══ READING TEXT

How does the place in which we teach literary works influence what we teach?

Join me, Matilda Gabrielpillai and Erin Woodford on this panel, as we share our experience of both institutional and non-institutional environments for teaching literature, and debate the possibilities and limitations that such contexts provide.

The session will be moderated by Philip Holden.

Date: Thu, 24 Nov 2016
Time: 7.30pm to 9pm
Venue: The Select Centre (Blk 231 Bain Street, #04-01 Bras Basah Complex, Singapore 180231)
Price: Pay as you wish at the door (suggested contribution $10)

*It’s shoes off at the space, so please dress comfortably!

Register at this link.
Join the Facebook event here.

Adventures in teaching Boom by Jean Tay (Part II)

Yikes! Very overdue but I’m going to post this regardless because I’ve been meaning to put it up.

How does Tay create an atmosphere of melancholy in this passage? Explain your answer with close reference to the passage.

So when we last left off, I was busy making the horses thirsty.

One of the ways in which I did so was to allow them to devise their own exam questions – in a structured manner, of course.

Without going into detail, I crafted the lesson with the objectives of making the students:

  1. Revise the question requirements for the O-Level exams; and
  2. Think about the issues in the particular passage, and thereafter the text.

While carrying out the lesson activity, this happened:

Student A: (reading out what he had written) “How does Tay create an atmosphere of me-lan-cho-lee –”

════

• _THE TASKS_:
a) In the blog text, who will moderate the panel session?
b) Say whether each statement agrees with the blog text, and quote the deciding words for each. (i) The panel is held at The Select Centre. (ii) Entry to the panel costs a fixed $10. (iii) The students were allowed to devise their own exam questions.
The data that come after this point are not needed.

══ RECORD LIST

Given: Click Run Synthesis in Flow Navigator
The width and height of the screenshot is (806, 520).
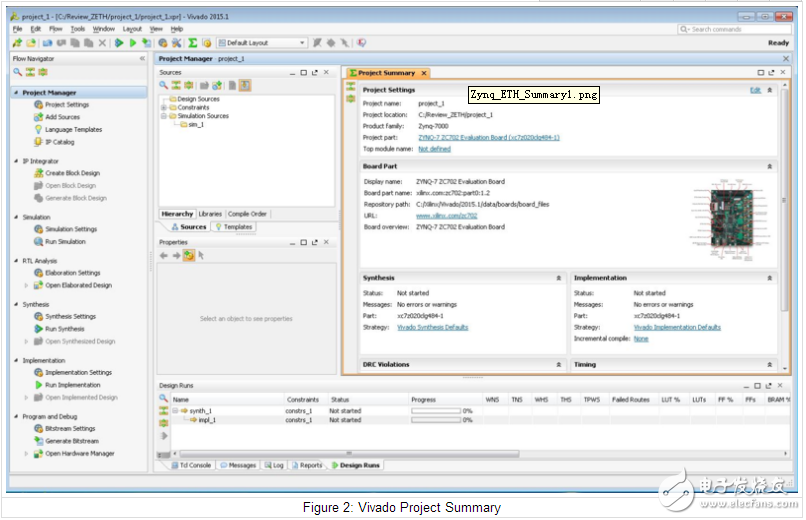Looking at the screenshot, I should pyautogui.click(x=64, y=329).

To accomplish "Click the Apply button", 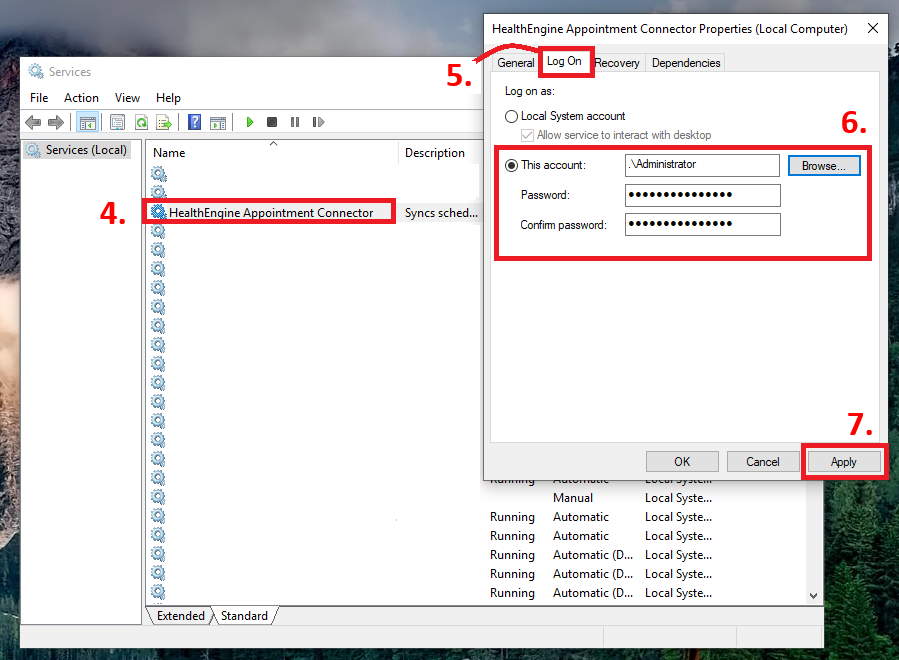I will [843, 462].
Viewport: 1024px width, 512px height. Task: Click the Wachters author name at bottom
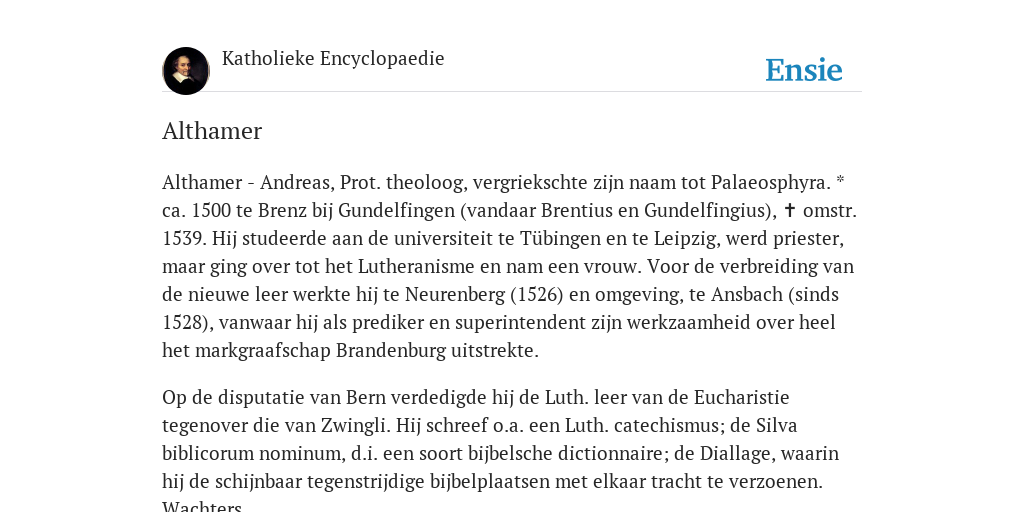click(x=202, y=507)
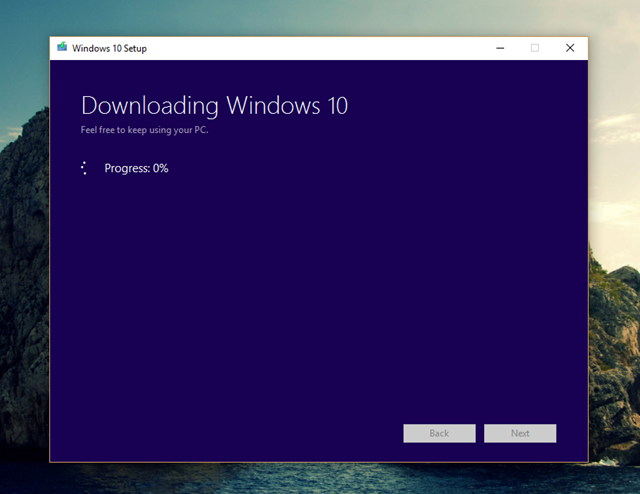640x494 pixels.
Task: Click the Windows 10 Setup title bar icon
Action: [62, 48]
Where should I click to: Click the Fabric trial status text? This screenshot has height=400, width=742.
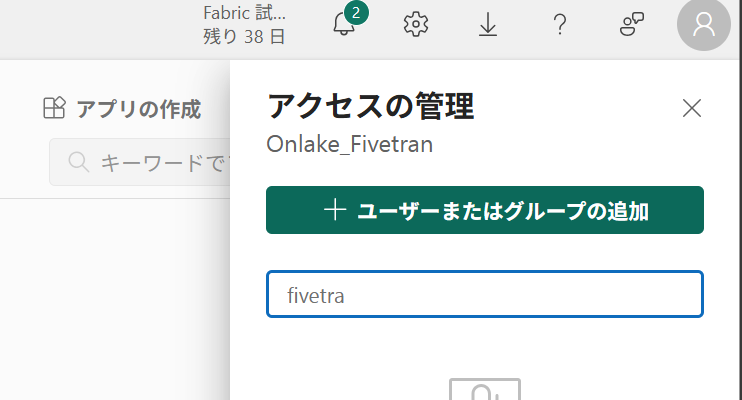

════

• _SOLUTIONS IN ORDER_:
a) Philip Holden

b)
(i) Yes: "Venue: The Select Centre"
(ii) No: "Pay as you wish at the door (suggested contribution $10)"
(iii) Yes: "to allow them to devise their own exam questions"